182 So. 516, 190 La. 308, 1938 La. LEXIS 1287
CourtSupreme Court of Louisiana
DecidedMay 30, 1938
DocketNo. 34818.
StatusPublished
Cited by15 cases

This text of 182 So. 516 (Childs v. Porter-Wadley Lumber Co.) is published on Counsel Stack Legal Research, covering Supreme Court of Louisiana primary law. Counsel Stack provides free access to over 12 million legal documents including statutes, case law, regulations, and constitutions.

Bluebook
Childs v. Porter-Wadley Lumber Co., 182 So. 516, 190 La. 308, 1938 La. LEXIS 1287 (La. 1938).

Opinion

ROGERS, Justice.

This is a suit for slander of title brought by Phares F. Childs against Porter-Wadley Lumber Company, a corporation, and the other defendants named in the petition.

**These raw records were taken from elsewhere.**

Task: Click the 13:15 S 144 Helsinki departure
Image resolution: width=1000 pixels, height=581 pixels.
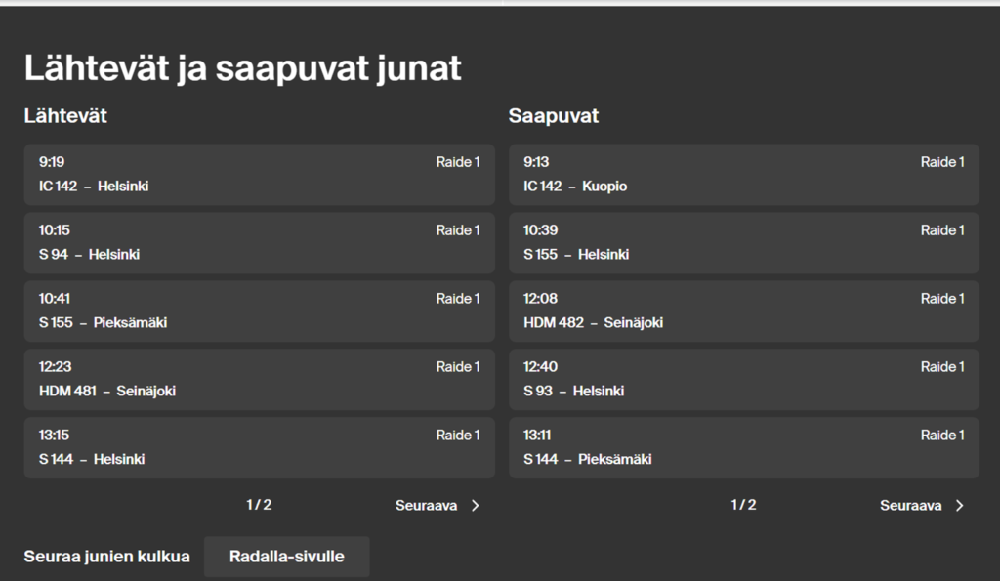Action: (x=259, y=448)
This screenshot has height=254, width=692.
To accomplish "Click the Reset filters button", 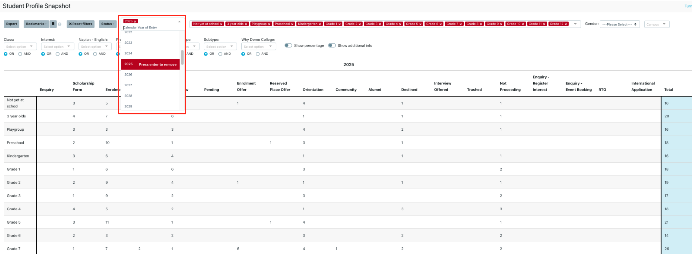I will 81,24.
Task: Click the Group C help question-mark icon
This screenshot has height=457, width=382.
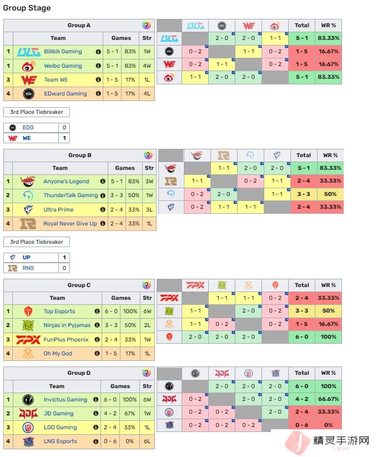Action: [147, 285]
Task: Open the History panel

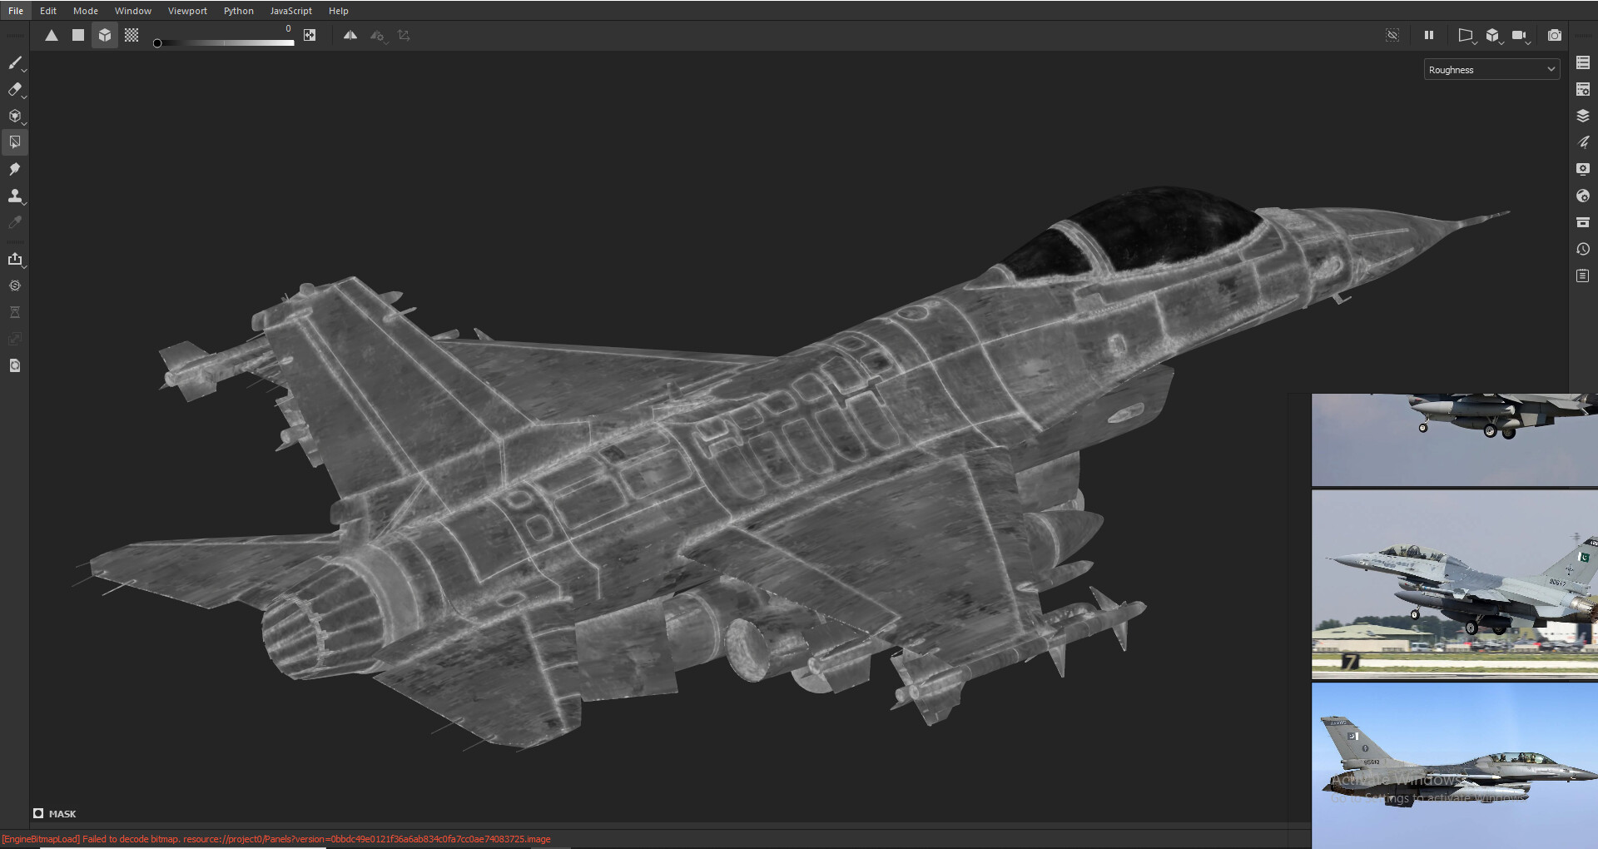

Plaintiff alleges that he is the owner of and in actual physical possession of S.W.¼ of N.W¼ of Section 20, Township 21 *311 North, Range 9 West, Webster Parish, Louisiana, which he acquired from Charles S. Childs by notarial warranty deed dated December 17, 1923, and duly recorded in the conveyance records of the parish. That defendants are slandering his title to the oil, gas and other minerals on the property by claiming ownership thereof under a reservation made by Porter-Wadley Lumber Company in a deed to O. N. Cavin, dated February 12, 1916,'and by an affidavit signed by J. K. Wadley, Mrs. Lillian J. Porter and Margaret Porter, in which the affiants claim that they and the. other defendants are the owners of the oil, gas and other minerals on the property; both deed and affidavit being recorded in the conveyance records of Webster Parish. And plaintiff specially pleads the. prescription of ten years acquirendi causa and liberandi causa.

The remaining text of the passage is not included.